#### PAGE EXCERPT:
# # # #
In 2006 the Lord brought our family to the Triangle area of NC. At this period of time I was very adamant about improving my own as well as my family's health. I remember being exceedingly excited because I now had wonderful stores available, and farmer's markets to help make this all a little bit easier.
As previously mentioned I was on prozac. This had troubled me for so long because truth be told once I came ot know the Lord, I was no longer depressed. I no longer had a desire to be in bondage to these legal drugs. I also believed the drugs were doing more harm than good. So I made it my prayer to the Lord for Him to please find a way for me to be delivered from this life term sentence that all psychiatrists had told me that I would be never be released from.
I had been to one pyschiatrist in the area whom I didn't care for so I didn't go to one for a while, and my MD was fine with prescribing the medication for me. She, however, not being a psychiatrist was not able to give me a clear diagnosis of no longer needing the medicine. Its not always pleasant looking for new doctors.
Around March of 2007 I decided to look for another psychiatrist. I found one in my insurance network, and made an appointment. I just expected to be told the same old thing, you need these drugs for life. I guess I had given into what I had always been told.
The first meeting was just a get to know you, share your background history type of meeting. I didn't need a prescription at the time. So I received the usual round of questions, and went on my way. He wanted to meet with me the following month so I made the appointment, and that was that.
In April I went in for my second appointment. By this time I was low on medication, and I went in hopeful to atleast reduce the dosage. Sadly, my prayers had been reduced by my lack of faith in this area. I can remember clearly that there was an intern in the room that day. The doctor asked me if it was ok for him to observe. I thought, oh great, another person to note how crazy I am...lol.
# # # #
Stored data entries
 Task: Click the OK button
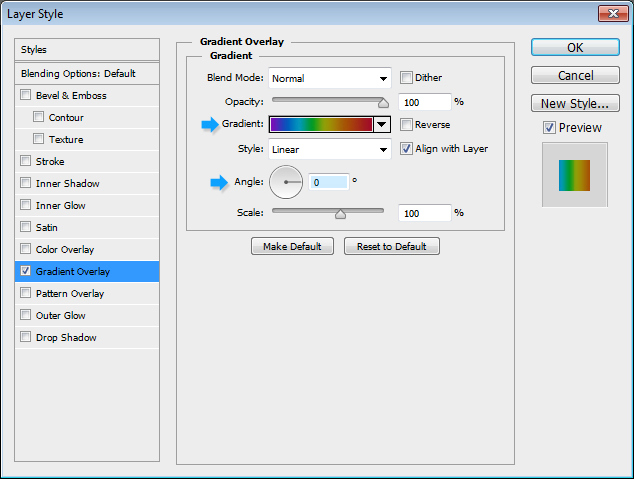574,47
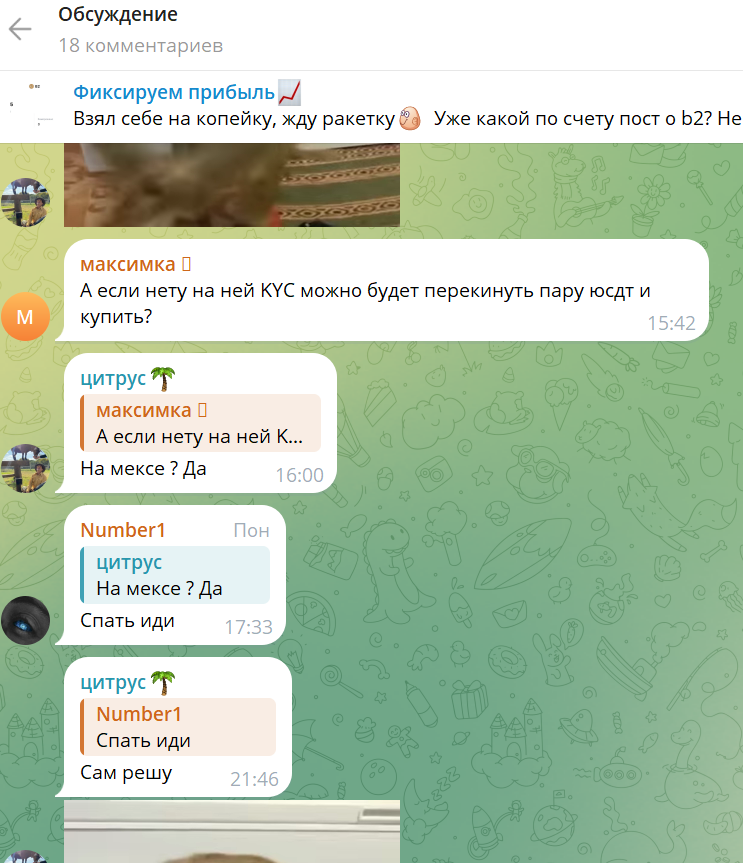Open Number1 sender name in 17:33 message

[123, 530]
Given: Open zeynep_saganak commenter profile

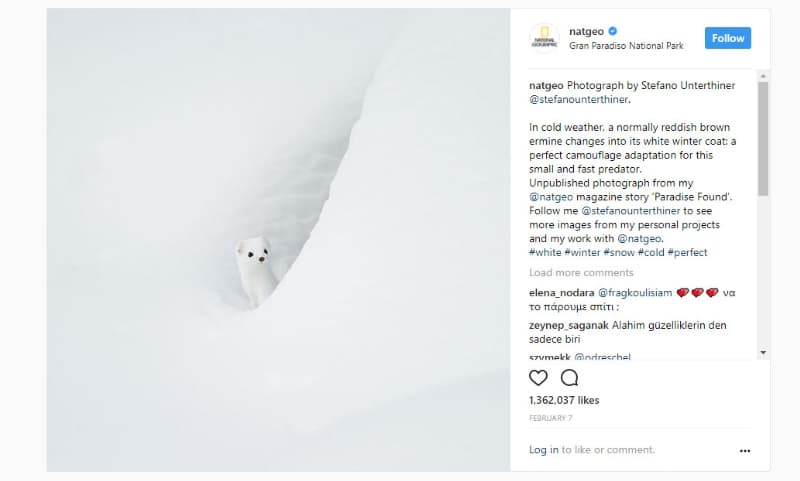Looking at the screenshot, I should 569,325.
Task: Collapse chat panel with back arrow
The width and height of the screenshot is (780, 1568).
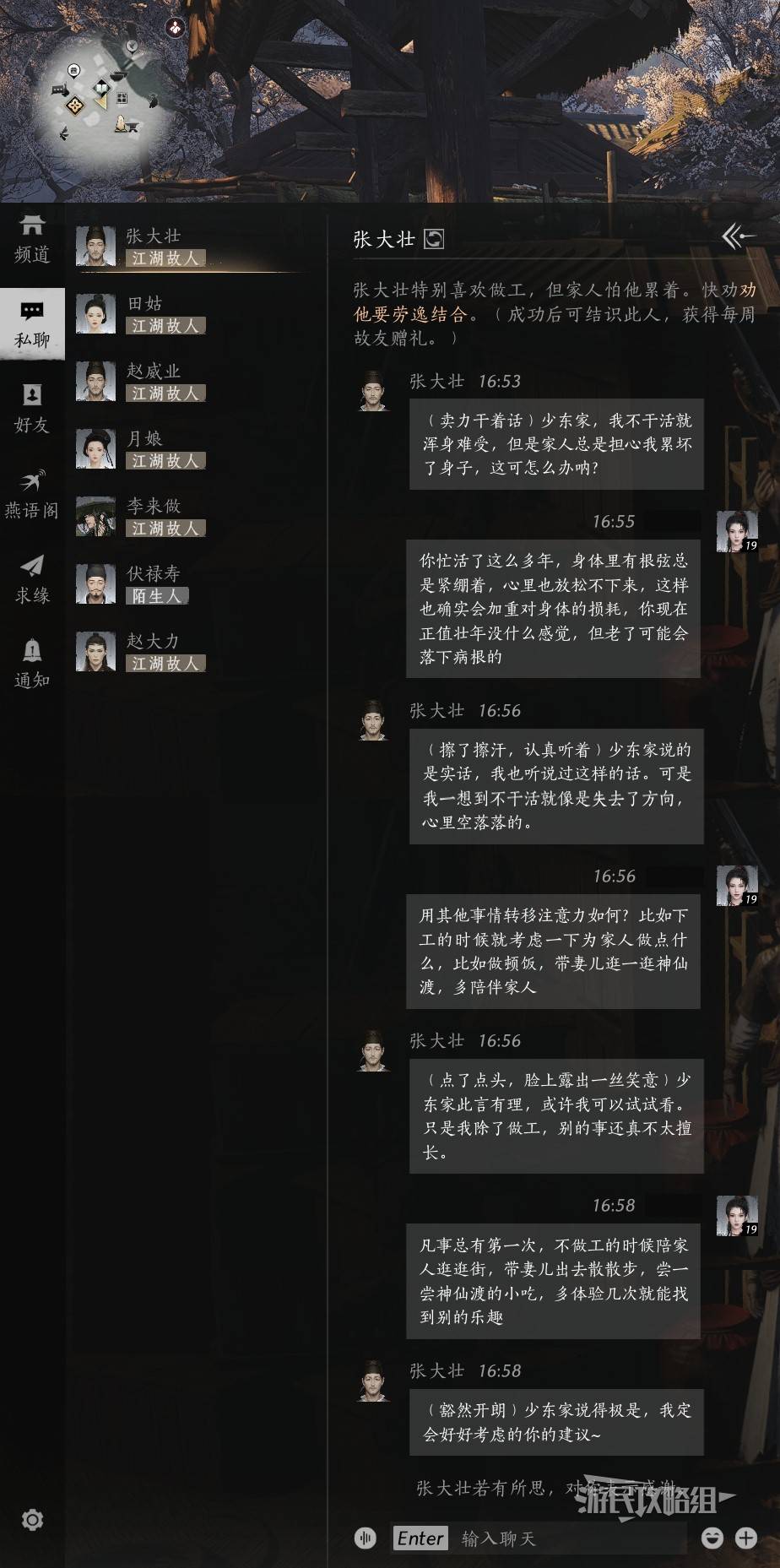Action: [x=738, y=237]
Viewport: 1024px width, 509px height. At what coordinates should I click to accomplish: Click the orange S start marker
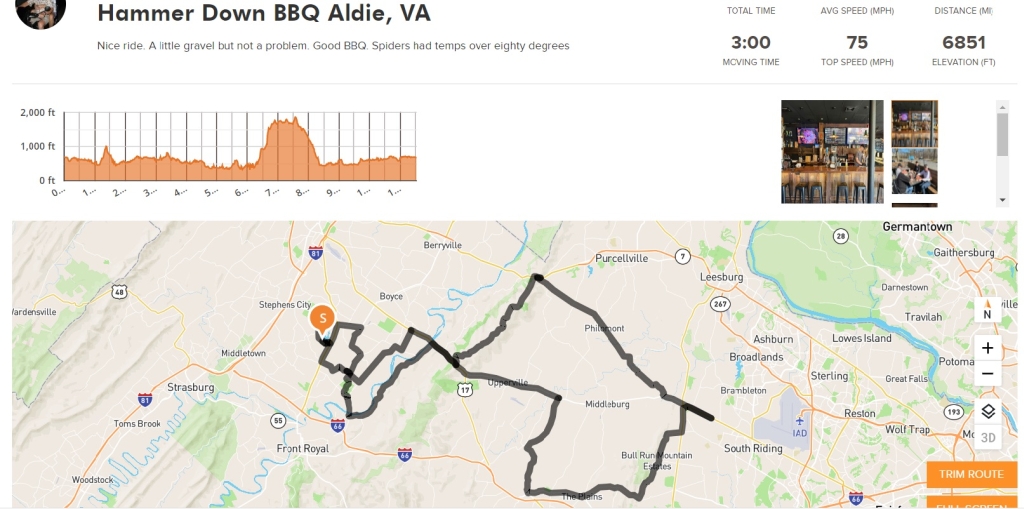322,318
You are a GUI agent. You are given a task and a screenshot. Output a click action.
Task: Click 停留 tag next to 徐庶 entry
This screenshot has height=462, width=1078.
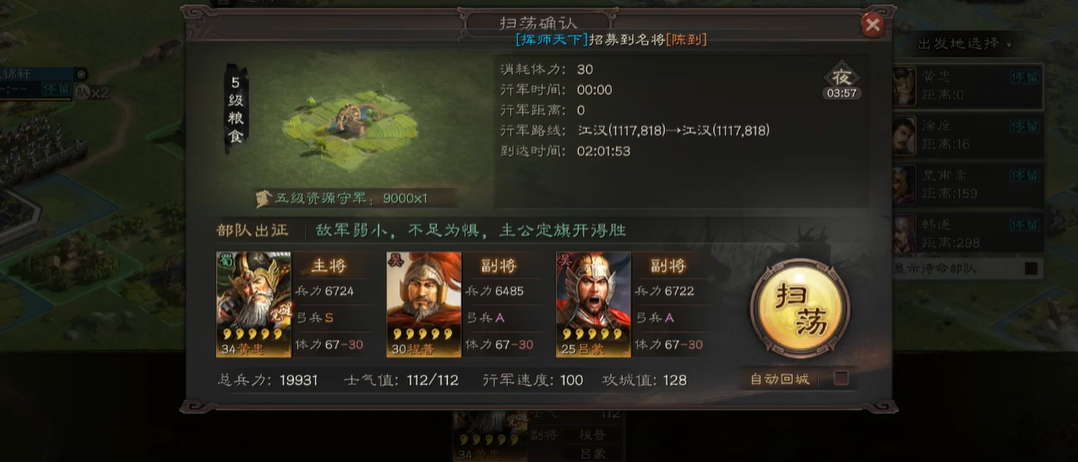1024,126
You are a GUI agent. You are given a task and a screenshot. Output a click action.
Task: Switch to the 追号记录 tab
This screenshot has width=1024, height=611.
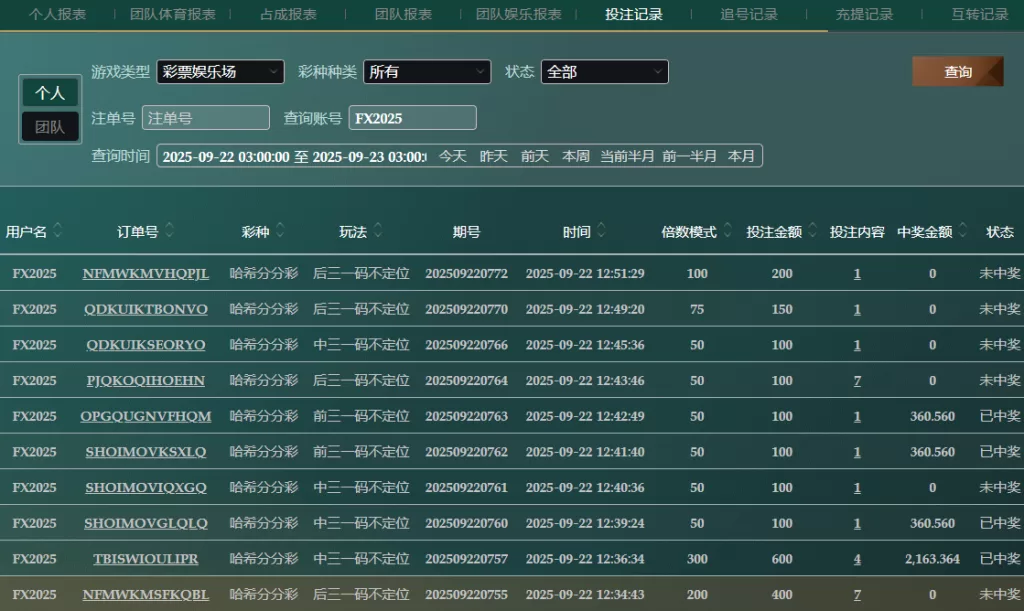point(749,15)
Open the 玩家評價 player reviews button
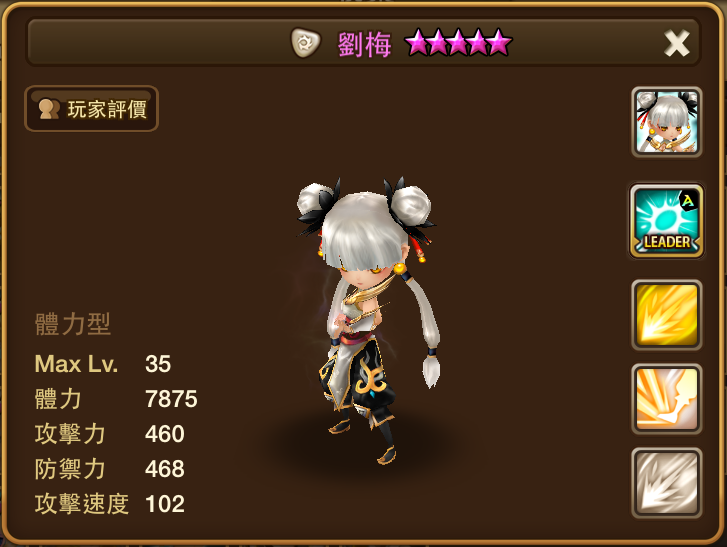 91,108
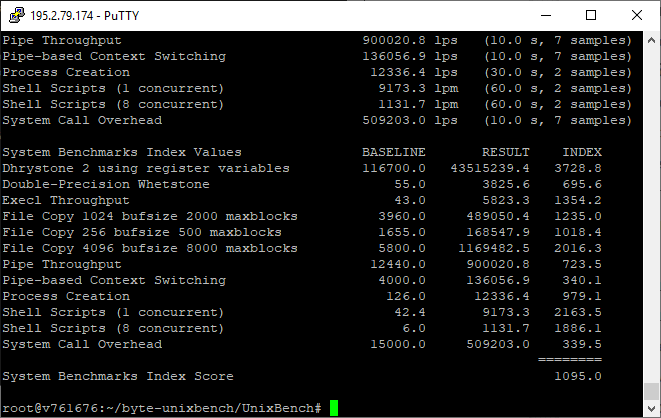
# # # #
#### WORK TO BE COMPLETED:
In the account of leaving prozac, when did the writer decide to look for another psychiatrist?

#### TASK RESPONSE:
Around March of 2007.